For local development, create a .env file in your Vue project root:

# .env (Vue project root — NOT committed to git)
VITE_API_URL=http://localhost:3000

Vite automatically loads .env files. Add .env to .gitignore to keep secrets out of version control. You can also use .env.local, .env.development, or .env.production for different environments.

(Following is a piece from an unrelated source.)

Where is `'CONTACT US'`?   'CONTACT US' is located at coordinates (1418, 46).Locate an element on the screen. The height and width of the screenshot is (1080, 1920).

Important — VITE_ Prefix Rules

  • Variables with VITE_ prefix are exposed to the browser at build time via import.meta.env.
  • Variables without the prefix are server-side only in Vite's SSR mode — never exposed to the client.
  • For pure client-side Vue apps (SPA), VITE_ variables are inlined at build time — after changing them, you must rebuild and re-deploy.
  • Access them in your Vue components as import.meta.env.VITE_API_URL — never use process.env in Vue.
env.load()

Section 7 — The Pitfalls

Common Gotchas

Even experienced developers hit these. Read them now, save hours of debugging later.

!
Render Free Tier Sleep

On Render's free tier, your Express server spins down after 15 minutes of inactivity. The first request after idle time takes 30–60 seconds to wake up. Solutions: upgrade to a paid plan, or set up a cron job to ping your server every 10 minutes.

Fix

Use cron-job.org or UptimeRobot to ping https://my-api.onrender.com every 10 min.

!
Hardcoded Backend URLs

Never hardcode http://localhost:3000 in your Vue components. Always use import.meta.env.VITE_API_URL so you can switch between local, staging, and production without editing code.

Fix

Use .env for dev, Vercel env vars for production.

!
CORS Not Configured

If your Vue app can't reach the backend, open the browser console. If you see a CORS error, your backend's allowed origins list doesn't include your frontend URL.

Fix

Add the exact Vercel URL to your Express CORS allowlist and re-deploy.

!
VITE_ vs process.env Confusion

Vue + Vite uses import.meta.env, not process.env. If you try to use process.env.VITE_API_URL in the browser, it will be undefined. Always use import.meta.env for client-side env vars.

Fix

Use import.meta.env.VITE_API_URL in all Vue components.

!
Hash Router vs History Mode

If you use Vue Router in history mode, refreshing a non-root page on Vercel will return a 404. Vercel serves index.html for all routes via a rewrite rule — but you must configure it.

Fix

Add vercel.json: { "rewrites": [{ "source": "/(.*)", "destination": "/index.html" }] }

debug.catch()

Codex Final — Going Live with Vue

DEPLOYING...

The backend lives on Render. The Vue frontend breathes on Vercel. CORS shakes hands across the wire. Environment variables carry your secrets. Your Vue stack is no longer local — it is alive, accessible, real.

01–02Backend → Render

Deploy Express first. Capture the URL. This is your API endpoint.

03–04Vue App → Vercel

Deploy Vue + Vite with VITE_API_URL pointing to your Render URL.

05–06CORS & Secrets

Update CORS with Vercel URL. Use env vars to keep config fluid.

Next Steps

Now that your Vue app is live, explore: setting up a custom domain, adding SSL certificates (automatic on Vercel), configuring a CI/CD pipeline for automatic deploys on every git push, and adding Vue Router with history mode for multi-page navigation.